- The Washington Times - Tuesday, May 13, 2003

AMSTERDAM (AP) — The global supermarket retailer Ahold forced out the head of its beleaguered American distributor, U.S. Foodservice, yesterday, holding him accountable for overstating profit by hundreds of million of dollars.

Ahold’s supervisory board said it accepted the resignation of Jim Miller, who was chief executive of Foodservice since 1997, after an independent report that the company had overstated profits by $880 million over three years.

Robert G. Tobin, former CEO of Stop & Shop, was named as the interim head of U.S. Foodservice, which is based in Columbia, Md.
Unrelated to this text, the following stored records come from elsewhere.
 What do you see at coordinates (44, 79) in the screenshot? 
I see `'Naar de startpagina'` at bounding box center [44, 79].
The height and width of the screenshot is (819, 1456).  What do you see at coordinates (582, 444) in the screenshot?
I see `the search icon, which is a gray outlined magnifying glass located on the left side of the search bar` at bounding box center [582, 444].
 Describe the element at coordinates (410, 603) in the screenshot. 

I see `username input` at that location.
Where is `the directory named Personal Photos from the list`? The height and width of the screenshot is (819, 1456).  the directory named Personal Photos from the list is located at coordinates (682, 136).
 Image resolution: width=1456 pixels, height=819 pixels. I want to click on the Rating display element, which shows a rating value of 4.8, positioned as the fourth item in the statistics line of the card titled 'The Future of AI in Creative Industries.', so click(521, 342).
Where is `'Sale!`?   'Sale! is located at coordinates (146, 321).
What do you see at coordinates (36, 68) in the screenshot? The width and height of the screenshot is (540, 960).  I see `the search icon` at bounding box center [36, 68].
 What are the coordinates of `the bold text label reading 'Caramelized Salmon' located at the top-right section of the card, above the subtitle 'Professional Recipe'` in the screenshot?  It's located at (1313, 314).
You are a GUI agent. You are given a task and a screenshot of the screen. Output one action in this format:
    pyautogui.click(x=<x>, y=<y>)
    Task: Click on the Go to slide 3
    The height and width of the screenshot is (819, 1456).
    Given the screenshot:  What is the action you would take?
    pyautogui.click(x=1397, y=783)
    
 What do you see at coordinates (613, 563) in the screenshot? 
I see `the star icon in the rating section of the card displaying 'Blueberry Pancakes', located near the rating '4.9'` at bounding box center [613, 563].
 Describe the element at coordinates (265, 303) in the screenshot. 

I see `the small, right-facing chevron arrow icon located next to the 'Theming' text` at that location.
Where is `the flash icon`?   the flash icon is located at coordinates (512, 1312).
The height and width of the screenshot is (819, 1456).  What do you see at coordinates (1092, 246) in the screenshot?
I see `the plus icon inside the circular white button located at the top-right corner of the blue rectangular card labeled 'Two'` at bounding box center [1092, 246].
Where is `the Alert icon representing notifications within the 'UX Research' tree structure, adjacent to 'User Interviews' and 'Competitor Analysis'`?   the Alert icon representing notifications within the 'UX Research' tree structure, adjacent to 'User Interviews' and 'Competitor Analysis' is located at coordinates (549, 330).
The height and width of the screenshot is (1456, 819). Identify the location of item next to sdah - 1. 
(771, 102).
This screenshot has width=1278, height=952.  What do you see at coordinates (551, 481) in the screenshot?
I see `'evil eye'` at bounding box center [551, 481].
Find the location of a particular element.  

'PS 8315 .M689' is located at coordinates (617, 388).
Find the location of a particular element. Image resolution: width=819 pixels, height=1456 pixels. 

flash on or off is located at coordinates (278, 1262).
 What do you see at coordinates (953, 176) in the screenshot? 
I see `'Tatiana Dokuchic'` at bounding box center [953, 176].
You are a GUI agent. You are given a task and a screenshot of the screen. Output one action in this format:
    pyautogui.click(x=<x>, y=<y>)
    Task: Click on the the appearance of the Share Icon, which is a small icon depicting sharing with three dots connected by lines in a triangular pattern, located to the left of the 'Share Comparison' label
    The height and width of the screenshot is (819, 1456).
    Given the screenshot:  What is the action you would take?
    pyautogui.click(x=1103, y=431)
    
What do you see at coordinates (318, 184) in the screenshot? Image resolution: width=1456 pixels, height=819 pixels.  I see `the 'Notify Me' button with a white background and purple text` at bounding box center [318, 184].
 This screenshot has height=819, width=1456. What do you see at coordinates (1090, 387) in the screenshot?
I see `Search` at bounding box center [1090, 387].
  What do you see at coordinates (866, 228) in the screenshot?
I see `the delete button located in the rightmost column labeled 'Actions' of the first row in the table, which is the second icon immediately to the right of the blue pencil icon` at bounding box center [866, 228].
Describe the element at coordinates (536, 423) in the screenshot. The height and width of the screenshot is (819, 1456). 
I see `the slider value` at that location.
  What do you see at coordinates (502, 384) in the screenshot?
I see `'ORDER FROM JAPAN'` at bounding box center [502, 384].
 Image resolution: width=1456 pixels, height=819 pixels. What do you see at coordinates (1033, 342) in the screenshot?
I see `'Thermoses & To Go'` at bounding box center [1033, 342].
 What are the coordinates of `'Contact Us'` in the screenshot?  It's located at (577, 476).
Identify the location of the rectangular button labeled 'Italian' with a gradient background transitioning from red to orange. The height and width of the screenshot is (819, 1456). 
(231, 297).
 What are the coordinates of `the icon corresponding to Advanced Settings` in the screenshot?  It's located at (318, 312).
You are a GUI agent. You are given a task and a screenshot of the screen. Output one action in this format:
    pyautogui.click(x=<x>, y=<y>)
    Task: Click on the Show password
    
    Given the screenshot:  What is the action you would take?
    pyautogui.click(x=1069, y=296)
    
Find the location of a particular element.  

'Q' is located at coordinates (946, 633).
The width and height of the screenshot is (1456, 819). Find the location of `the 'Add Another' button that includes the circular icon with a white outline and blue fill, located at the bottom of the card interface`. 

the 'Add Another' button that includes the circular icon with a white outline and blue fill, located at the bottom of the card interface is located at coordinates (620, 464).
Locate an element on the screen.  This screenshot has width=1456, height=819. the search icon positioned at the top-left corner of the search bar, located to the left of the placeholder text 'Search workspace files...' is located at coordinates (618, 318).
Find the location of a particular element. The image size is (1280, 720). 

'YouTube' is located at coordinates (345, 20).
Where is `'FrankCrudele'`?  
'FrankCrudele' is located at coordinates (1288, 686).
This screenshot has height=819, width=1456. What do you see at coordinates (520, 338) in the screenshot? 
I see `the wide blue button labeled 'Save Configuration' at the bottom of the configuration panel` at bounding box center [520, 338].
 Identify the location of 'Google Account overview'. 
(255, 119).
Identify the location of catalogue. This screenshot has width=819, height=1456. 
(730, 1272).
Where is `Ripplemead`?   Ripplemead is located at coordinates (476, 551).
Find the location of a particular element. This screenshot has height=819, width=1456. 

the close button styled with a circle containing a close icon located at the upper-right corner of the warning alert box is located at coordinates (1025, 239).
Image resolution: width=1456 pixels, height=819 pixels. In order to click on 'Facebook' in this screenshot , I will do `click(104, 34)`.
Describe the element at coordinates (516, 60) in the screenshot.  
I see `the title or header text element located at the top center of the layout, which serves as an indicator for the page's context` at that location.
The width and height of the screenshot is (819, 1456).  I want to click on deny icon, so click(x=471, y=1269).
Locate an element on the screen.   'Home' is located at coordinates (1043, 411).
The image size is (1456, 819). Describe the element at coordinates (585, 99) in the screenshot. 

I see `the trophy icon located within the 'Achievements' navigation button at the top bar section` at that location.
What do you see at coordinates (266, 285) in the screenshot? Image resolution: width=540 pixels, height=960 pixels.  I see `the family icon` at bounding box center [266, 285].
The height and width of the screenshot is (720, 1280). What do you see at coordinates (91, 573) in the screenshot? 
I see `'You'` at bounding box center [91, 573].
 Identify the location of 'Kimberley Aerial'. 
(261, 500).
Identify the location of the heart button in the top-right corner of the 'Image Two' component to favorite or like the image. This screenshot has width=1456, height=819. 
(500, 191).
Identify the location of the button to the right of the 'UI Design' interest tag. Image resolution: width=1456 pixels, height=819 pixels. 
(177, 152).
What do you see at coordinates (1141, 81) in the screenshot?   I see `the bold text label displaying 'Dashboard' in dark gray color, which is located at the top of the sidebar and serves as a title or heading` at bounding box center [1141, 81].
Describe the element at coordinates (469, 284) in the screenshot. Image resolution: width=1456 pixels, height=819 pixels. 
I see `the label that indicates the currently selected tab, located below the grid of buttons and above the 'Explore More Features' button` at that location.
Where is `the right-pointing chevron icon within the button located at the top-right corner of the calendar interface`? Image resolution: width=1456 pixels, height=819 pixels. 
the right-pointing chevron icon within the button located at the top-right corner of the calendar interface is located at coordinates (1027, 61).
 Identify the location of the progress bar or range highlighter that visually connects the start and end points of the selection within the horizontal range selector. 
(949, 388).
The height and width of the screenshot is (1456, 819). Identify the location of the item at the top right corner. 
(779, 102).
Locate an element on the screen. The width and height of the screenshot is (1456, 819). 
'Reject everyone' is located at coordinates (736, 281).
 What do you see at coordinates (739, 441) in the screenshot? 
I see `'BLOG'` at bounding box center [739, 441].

Mr. Tobin also previously served as head of Ahold USA.

Ahold stunned the business world in February when it announced that U.S. Foodservice had wrongfully accounted for vendor rebates to boost profits, in the first major accounting scandal in Europe since a spate of similar scandals were uncovered in the United States.

U.S. Foodservice, the second-largest food distributor in the United States after Sysco Corp., caters food and meals to schools, hospitals, restaurants, the Army and prisons.

Two Foodservice procurement managers were suspended immediately after the irregularities were discovered and later dismissed, but Mr. Miller survived the initial fallout until he was ousted yesterday.

“The supervisory board has taken this decision in light of the results of the forensic accounting work conducted by PricewaterhouseCoopers,” Ahold said in a statement.

Investigations were continuing of the company by Dutch and U.S. authorities including the Securities and Exchange Commission.

Together with problems in Ahold’s Argentina operations and European joint ventures, the affair in the U.S. subsidiary forced the resignation of Ahold chief executive Cees van der Hoeven and chief financial officer Michiel Meurs.

After the February announcement, Ahold’s stock plunged from nearly $11.50 to a low of $2.75 in mid-March. Early in 2002 shares were trading at $36.80.

Shares have shown a modest recovery as the new CEO, Anders Moberg, formerly of the Swedish furniture retailer IKEA, reassured investors that Ahold had identified the accounting problems and would meet a June 30 deadline set by lenders to complete audits.

But in trading yesterday on the New York Stock Exchange, Ahold’s U.S. shares fell 32 cents, or 4.6 percent, to close at $6.66.